PAGE EXCERPT:
■ ■ ■ ■ ■ ■ ■

Re: NiFi processor validation

Posted by Joe Witt <jo...@gmail.com>.

Agree on those points mark.  Should be two different JIRAs.

1) Asynchronous validation

  Yeah probably not easy and requires lots of thought about how to
tied into the lifecycle of things.

2) Validate less

  It is true that things can 'become' invalid while processors are
running but this is both unlikely and isn't something the framework
will do anything about.  We don't stop the processor because it has
become invalid because by the same logic it became invalid it could
also become valid.  So, i'd be good with just not doing that anymore.

I think if we did the second item it would help alot with these
massive flow cases.

Thanks
Joe

On Tue, Nov 8, 2016 at 8:49 AM, Mark Payne <ma...@hotmail.com> wrote:
> All,
>
> These are certainly valid concerns. There are a few things to keep in mind, though,
> that may help to explain the current design decisions.

■ ■ ■ ■ ■ ■ ■

RECORD EXTRACTS:

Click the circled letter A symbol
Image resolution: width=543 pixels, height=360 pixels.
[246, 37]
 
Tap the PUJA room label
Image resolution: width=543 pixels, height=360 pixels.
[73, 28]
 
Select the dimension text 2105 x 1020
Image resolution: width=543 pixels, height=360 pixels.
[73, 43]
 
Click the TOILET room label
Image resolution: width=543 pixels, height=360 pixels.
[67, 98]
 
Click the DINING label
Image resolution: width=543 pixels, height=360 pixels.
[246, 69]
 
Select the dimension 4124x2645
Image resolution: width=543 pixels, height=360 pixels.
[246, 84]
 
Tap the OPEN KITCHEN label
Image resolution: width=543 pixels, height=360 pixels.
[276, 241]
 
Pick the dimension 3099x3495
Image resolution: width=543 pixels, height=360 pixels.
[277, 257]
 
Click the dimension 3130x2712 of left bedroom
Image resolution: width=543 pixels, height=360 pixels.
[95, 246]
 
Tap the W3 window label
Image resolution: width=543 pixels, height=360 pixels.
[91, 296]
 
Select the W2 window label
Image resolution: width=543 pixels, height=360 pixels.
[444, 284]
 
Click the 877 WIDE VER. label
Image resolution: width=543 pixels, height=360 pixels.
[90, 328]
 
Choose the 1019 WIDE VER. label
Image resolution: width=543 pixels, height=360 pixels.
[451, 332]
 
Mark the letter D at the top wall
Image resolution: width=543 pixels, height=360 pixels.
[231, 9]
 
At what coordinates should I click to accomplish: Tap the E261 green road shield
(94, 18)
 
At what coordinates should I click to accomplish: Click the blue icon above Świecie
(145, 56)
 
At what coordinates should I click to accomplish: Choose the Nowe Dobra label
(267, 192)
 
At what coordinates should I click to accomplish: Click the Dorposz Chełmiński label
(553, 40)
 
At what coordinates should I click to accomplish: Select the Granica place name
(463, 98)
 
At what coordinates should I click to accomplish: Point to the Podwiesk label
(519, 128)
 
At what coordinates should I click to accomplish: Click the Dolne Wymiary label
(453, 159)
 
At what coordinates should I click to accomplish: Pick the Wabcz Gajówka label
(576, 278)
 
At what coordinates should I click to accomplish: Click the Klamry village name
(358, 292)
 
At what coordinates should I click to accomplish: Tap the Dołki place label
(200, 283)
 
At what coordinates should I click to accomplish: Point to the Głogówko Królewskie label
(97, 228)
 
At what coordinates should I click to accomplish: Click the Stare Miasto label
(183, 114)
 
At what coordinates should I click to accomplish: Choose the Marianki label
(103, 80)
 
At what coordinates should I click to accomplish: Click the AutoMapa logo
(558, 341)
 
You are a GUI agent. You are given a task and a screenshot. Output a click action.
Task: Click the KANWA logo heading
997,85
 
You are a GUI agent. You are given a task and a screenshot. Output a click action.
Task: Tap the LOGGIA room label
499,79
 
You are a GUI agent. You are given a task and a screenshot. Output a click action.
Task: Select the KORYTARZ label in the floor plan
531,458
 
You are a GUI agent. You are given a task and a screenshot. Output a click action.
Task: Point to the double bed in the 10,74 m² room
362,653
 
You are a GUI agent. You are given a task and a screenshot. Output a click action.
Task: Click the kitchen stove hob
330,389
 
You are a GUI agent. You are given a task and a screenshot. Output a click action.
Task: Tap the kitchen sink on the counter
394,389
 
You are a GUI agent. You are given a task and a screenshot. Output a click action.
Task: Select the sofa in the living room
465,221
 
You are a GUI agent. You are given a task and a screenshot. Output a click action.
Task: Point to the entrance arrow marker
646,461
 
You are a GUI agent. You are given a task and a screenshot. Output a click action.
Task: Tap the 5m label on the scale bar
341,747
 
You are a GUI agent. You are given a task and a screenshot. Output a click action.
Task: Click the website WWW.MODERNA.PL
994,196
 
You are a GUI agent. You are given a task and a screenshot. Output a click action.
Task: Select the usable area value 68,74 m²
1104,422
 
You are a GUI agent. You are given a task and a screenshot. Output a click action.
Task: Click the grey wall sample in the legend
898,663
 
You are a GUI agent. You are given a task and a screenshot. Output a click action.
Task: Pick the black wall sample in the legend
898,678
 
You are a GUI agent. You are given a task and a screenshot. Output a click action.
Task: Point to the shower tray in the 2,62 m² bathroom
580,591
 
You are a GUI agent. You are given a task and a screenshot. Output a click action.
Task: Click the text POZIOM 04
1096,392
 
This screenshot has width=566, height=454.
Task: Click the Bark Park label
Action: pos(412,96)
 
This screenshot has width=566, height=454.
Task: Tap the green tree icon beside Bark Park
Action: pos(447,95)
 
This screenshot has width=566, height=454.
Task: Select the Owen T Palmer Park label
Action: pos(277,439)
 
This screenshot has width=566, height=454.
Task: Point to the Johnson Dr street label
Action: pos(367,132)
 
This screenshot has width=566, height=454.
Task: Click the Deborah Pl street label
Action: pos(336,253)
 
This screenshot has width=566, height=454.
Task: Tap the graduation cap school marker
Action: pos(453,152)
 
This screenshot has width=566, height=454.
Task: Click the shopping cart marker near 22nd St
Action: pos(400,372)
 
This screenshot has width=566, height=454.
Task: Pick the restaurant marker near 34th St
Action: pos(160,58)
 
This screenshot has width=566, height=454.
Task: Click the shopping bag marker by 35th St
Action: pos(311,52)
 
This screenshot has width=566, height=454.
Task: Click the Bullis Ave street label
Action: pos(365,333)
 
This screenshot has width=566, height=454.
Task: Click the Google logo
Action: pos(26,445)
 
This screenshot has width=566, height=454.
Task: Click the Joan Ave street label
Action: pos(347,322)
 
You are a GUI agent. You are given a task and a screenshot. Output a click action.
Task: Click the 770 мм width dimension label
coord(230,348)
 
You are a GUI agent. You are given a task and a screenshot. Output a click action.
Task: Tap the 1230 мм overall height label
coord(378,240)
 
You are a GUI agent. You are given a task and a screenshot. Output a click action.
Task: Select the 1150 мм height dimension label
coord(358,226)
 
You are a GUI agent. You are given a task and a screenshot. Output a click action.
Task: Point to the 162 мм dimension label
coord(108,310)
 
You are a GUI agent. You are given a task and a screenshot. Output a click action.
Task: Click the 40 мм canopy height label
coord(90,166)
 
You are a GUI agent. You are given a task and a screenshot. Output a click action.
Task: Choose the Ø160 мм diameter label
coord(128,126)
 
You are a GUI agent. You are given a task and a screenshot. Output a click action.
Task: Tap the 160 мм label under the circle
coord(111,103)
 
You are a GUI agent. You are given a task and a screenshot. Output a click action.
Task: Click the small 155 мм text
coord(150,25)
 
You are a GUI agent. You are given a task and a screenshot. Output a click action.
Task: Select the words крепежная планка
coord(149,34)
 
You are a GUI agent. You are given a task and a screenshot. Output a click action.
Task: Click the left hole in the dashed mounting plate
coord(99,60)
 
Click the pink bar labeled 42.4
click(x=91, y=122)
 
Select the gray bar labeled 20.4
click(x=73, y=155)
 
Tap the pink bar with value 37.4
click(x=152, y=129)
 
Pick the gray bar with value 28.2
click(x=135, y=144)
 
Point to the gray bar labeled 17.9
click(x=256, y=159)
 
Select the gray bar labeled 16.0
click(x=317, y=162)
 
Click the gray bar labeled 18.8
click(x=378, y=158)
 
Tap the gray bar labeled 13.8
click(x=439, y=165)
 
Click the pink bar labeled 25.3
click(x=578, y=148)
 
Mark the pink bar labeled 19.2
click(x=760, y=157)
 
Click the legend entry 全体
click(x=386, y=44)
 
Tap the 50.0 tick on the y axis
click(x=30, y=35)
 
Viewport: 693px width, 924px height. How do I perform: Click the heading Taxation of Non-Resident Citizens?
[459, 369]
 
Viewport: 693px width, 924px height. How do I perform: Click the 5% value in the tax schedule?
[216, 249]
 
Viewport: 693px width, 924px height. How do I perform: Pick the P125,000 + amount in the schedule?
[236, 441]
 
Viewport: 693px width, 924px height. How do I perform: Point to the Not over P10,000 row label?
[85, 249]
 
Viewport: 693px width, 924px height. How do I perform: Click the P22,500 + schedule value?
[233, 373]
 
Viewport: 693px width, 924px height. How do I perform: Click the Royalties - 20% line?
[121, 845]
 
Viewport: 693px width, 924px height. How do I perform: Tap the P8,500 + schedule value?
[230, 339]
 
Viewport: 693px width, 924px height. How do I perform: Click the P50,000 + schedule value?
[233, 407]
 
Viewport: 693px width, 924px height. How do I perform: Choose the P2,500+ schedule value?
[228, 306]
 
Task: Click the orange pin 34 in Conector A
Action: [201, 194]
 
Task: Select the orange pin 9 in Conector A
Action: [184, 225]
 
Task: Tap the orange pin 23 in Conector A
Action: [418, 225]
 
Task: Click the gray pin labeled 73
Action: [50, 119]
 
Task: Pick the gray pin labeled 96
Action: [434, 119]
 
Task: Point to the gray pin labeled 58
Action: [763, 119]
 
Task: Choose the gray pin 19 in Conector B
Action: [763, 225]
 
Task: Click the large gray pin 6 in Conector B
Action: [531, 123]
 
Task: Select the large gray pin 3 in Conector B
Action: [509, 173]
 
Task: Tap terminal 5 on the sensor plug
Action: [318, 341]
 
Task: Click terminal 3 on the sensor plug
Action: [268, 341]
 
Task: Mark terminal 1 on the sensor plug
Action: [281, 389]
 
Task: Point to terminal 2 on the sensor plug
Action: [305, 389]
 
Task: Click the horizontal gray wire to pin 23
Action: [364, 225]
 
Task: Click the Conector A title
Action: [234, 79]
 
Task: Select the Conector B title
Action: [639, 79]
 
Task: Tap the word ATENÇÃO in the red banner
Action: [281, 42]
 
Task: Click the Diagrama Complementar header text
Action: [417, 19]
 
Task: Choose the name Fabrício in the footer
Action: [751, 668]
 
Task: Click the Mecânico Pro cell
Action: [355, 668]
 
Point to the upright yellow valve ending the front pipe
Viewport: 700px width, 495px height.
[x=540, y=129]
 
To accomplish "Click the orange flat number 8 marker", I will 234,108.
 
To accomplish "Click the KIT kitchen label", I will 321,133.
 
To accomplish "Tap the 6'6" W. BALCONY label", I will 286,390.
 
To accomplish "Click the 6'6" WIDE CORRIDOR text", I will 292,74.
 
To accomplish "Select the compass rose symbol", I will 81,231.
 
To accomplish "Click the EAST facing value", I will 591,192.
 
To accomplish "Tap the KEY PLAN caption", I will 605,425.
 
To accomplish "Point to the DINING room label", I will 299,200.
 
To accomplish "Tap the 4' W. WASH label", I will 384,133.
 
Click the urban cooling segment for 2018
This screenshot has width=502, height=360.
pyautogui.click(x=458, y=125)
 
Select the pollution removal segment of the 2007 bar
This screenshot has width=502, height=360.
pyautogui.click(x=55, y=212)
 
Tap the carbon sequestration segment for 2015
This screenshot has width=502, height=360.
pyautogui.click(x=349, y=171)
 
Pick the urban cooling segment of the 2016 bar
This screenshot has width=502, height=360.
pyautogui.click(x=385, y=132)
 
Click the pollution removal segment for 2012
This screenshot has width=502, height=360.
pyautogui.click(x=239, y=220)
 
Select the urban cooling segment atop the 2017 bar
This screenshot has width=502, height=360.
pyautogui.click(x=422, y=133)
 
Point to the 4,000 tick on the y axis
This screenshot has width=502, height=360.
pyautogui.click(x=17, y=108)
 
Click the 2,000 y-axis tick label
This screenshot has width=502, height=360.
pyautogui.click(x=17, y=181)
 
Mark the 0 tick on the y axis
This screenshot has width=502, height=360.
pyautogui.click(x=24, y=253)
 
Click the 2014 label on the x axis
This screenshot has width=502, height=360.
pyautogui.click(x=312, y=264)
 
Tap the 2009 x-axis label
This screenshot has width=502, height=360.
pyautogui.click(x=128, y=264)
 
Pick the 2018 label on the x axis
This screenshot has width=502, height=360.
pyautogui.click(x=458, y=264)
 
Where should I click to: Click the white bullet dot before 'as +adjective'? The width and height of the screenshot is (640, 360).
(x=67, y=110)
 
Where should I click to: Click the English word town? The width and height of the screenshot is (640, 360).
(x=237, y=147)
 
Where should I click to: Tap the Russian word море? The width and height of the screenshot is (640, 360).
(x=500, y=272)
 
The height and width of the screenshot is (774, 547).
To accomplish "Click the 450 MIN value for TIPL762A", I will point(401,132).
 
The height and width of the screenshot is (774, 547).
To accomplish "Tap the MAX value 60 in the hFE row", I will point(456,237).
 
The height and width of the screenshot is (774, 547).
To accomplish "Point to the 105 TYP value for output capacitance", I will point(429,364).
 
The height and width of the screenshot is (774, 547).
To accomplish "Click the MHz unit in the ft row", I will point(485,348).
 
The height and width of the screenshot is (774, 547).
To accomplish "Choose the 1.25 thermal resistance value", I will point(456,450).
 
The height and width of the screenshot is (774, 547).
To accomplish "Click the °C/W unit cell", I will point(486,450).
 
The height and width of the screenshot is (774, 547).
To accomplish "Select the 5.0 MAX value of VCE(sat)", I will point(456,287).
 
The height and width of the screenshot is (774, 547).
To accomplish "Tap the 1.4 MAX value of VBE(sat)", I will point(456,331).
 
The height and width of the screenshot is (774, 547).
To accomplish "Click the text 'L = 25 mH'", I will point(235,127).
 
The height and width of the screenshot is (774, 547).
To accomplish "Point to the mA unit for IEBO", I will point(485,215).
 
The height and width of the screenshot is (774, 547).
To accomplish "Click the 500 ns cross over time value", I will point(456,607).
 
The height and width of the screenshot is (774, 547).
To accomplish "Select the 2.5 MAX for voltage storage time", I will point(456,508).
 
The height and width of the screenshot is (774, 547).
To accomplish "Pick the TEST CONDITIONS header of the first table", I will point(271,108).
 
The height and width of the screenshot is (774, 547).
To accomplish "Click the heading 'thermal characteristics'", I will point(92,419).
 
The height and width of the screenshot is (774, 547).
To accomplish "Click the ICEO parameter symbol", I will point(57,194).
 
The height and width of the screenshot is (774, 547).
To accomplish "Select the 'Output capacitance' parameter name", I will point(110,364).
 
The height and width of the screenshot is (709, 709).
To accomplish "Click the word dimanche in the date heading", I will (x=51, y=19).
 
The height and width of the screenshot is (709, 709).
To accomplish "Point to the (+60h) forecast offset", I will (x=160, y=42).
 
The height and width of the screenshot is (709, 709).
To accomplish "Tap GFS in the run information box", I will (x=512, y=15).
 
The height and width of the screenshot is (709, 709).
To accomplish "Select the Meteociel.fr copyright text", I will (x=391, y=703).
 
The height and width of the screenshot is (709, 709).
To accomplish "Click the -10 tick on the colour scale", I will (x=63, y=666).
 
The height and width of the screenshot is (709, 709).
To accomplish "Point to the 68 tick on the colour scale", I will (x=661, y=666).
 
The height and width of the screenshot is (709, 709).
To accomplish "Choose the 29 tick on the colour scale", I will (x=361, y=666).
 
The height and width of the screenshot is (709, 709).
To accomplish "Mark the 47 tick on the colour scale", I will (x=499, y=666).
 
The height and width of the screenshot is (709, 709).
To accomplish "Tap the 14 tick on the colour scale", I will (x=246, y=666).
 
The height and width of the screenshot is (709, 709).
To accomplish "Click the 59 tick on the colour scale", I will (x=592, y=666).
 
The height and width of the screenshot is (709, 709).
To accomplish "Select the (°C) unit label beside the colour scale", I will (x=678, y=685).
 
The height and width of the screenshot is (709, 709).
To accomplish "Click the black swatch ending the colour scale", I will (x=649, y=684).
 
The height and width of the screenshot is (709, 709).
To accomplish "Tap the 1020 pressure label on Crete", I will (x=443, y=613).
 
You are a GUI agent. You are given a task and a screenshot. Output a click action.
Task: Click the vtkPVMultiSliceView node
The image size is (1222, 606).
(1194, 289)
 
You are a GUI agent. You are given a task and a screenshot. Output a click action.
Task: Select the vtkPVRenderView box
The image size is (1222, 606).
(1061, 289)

■ ■ ■ ■ ■ ■ ■

TASKS AND EXERCISES:
1. In the NiFi processor validation thread, why does the framework not stop a processor that has become invalid while running?
2. Translate this sentence from the NiFi processor validation thread into Spanish: "I think if we did the second item it would help alot with these massive flow cases."
3. Continue the NiFi processor validation thread, starting after its last sentence.

WRITTEN ANSWERS:
1. By the same logic that it became invalid, it could also become valid.

2. Creo que si hiciéramos el segundo punto, ayudaría mucho con estos casos de flujos masivos.

3.
>
> Firstly, if a component is disabled, then we do not perform validation on the component
> (or, at least, if we do then it's a bug.) When a component is running, we DO still perform
> validation. This is because a Processor (or any component really) can still become invalid
> while it is running. An example of this is if a property uses a FileExistsValidator. If the file
> is removed while the Processor is running, the Processor becomes invalid. The Processor
> does continue to run (though it may or may not keep failing). However, the UI does change
> its icon to show that it is invalid.
>
> Secondly, I believe we have no choice but to validate Service X twice if two different Processors
> depend on the service, because its validity certainly may change between the time that it was
> last validated and now (again, take the File Exists Validator as an example).
>
> I believe the best solution is to refactor how validation is performed and to ensure that any
> action that enters 'user code' (including validation) is performed asynchronously. However, this
> is a very significant change and if someone decides to take this on, it is not going to be quick or
> easy.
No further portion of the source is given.